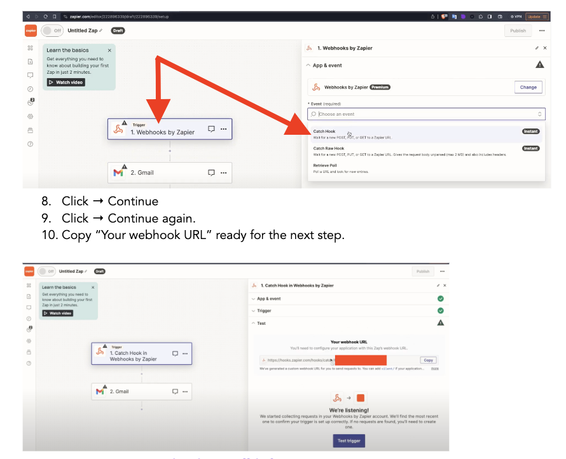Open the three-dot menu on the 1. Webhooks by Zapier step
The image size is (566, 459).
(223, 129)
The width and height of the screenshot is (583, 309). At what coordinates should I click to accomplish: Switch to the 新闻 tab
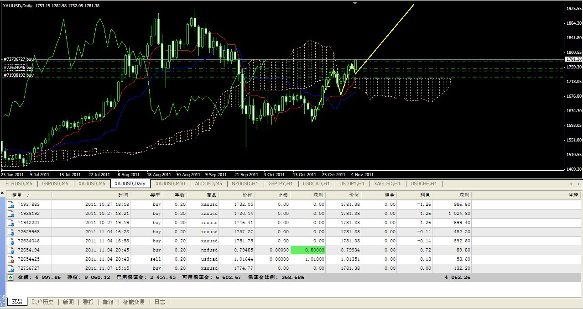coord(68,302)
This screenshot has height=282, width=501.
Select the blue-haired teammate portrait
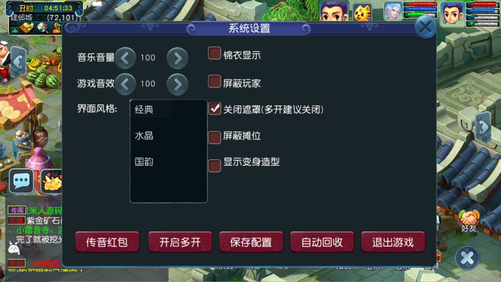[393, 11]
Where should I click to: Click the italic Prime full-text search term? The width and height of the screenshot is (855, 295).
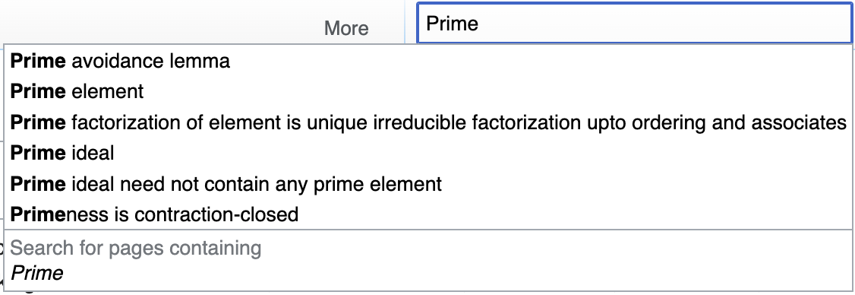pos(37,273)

= = =

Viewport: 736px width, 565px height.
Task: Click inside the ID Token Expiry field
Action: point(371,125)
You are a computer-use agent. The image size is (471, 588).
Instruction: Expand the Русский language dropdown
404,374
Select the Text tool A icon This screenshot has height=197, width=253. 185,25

= = =

* Work task:
Count the lines in the entries above that hold the string "This", and give that count without any other text.

* Answer for the task:
2